Collectionner des antiquités, est-ce un bon placement?

Collectionner les objets antiques est une activité passionnante. On apprend un tas de choses sur les objets eux-mêmes, sur leur histoire, sur leur fabrication, leur conservation… Et aussi sur les bonnes habitudes à prendre pour ne pas acquérir n’importe quoi à n’importe quel prix.

Les objets ainsi acquis prennent-ils de la valeur avec le temps? Les prix fluctuent selon les époques et les modes, et il suffit du passage d’une grande exposition ou d’une découverte majeure, pour que les cotes montent.

On subira aussi les effets d’un changement géopolitique qui nuira à l’attractivité des croisières sur le Nil par exemple, et les changements des programmes scolaires qui feront l’impasse sur certains aspects de telle ancienne civilisation, suscitant moins d’écho dans la culture de chacun.

La réglementation sur la circulation des objets antiques et bien sûr la fiscalité spécifique des collections joue aussi un rôle important (voir page 2).

Ensuite, faudra-t-il vendre par ses propres moyens, à un professionnel (qui se gardera une grosse marge commerciale), à un autre collectionneur, ou passer par une société de vente aux enchères (SVV)? Cette dernière solution a ses avantages et ses inconvénients. La SVV se charge de tout, expertise, garantie, publicité qui assure une audience internationale, encaissement etc. mais au total, compte tenu des taxes et frais divers, le vendeur ne touchera qu’entre 50 et 75% de la somme payée par l’acquéreur…

Il n’empêche, il peut toujours vous arriver d’acquérir à bas prix un objet que vous revendrez bien plus cher. Ou inversement, en particulier si par malheur l’objet se révèle ne pas être authentique. Cela fait partie du jeu.

Tout bien considéré, disons qu’une collection d’objets antiques vaudra toujours quelque chose dans l’avenir même si, globalement, on ne peut pas en attendre des miracles. Vous gagnerez moins que les professionnels du marché qui, eux, disposent nécessairement des compétences les plus pointues, mais vous perdrez moins qu’au jeu ou en vous offrant une voiture de sport.

Bon, dans un cas comme dans l’autre, ce n’est sans doute pas l’appât du gain qui vous motivera au premier chef, et c’est tant mieux!

Règles et fiscalité des collections

Au cours des dernières décennies, la plupart des pays ont mis en place des mesures pour empêcher le trafic illicite d’objets archéologiques. Aussi est-il déconseillé d’acquérir un objet non accompagné d’un document certifiant sa provenance (à qui il appartenait auparavant, en quel lieu) et d’une facture datée.
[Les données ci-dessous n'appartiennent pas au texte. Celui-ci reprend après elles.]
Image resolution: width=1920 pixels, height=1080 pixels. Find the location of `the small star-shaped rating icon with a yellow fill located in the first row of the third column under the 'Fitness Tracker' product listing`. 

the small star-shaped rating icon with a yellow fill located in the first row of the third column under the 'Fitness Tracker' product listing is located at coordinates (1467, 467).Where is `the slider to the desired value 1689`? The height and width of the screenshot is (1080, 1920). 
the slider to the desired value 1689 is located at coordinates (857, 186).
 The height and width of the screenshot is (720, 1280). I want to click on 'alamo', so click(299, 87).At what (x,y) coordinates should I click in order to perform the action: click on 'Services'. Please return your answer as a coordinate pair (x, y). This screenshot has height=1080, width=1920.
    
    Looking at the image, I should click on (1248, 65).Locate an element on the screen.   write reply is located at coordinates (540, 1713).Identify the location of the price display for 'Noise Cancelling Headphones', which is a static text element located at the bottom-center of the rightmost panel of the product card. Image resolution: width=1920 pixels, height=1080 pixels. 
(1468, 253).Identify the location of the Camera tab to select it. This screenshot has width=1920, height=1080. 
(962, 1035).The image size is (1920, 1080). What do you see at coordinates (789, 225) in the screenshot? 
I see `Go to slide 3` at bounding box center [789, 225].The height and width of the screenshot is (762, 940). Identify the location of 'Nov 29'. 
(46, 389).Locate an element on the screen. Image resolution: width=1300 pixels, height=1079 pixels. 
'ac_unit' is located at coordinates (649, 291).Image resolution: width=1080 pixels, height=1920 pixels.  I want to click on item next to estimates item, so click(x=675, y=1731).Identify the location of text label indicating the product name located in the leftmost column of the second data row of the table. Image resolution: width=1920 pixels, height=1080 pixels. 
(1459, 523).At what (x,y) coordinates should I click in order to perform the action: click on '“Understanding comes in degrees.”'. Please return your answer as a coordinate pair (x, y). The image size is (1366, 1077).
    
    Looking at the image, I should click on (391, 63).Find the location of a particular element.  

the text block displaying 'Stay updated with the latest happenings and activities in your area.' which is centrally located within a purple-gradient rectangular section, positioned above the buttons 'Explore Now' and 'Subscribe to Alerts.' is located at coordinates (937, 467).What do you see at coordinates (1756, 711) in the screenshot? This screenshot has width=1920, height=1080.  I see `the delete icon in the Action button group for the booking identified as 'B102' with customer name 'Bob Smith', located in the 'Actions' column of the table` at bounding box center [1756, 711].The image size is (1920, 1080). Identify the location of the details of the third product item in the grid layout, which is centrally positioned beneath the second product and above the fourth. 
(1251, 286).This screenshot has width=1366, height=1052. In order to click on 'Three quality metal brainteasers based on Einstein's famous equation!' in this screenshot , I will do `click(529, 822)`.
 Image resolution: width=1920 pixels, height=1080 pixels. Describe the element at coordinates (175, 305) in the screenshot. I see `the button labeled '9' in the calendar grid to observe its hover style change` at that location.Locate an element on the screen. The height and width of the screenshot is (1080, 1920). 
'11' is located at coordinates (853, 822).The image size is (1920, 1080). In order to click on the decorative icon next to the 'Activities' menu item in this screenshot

Si vous l’achetez ou le vendez à l’étranger, un “passeport” (autorisation d’exporter) est parfois nécessaire.

Il faut aussi considérer la fiscalité concernant des objets qu’il faudra bien revendre un jour. Pour un amateur de “petites” choses, la situation est simple: si le prix de vente est inférieur à 5000€, il n’a aucun impôt à payer, et ce seuil se calcule objet par objet (et non pour le total de la cession d’une collection). Sauf si le fisc considère que plusieurs objets sont indissociables les uns des autres: pour ceux qui voudraient vendre une oeuvre en pièces détachées, c’est raté!

Si votre objet vaut plus de 5000€, vous aurez des avantages et des inconvénients. Les objets de collection échappent à l’ISF, mais leur vente est imposable. Deux options sont alors possibles:

  • Soit le vendeur s’acquitte d’une taxe forfaitaire sur le prix de vente (6,5% depuis 2014).
  • Soit il préfère être imposé sur la plus-value réalisée. Là aussi, on compte objet par objet, mais une perte sur un objet ne se déduit pas du gain réalisé sur un autre! Eh oui, pour le fisc, c’est “pile je gagne, face tu perds”!
    En ce cas, le vendeur doit évidemment justifier du prix et de la date d’achat. Depuis 2014, la fiscalité s’est durcie, et l’impôt total dû est de 36,2% sur la plus-value, avec une décote de 5% par an au-delà de 2 années de possession. Ceci entraîne qu’un objet que l’on détient depuis plus de 22 ans est totalement exonéré. En conséquence, le collectionneur envisage souvent une donation à ses héritiers, puisqu’une donation qui remonte à plus de 22 ans sera de ce fait également exonérée au moment de la succession.

Enfin, les personnes qui font don d’objets de valeur à un musée notamment, peuvent prétendre à certains avantages.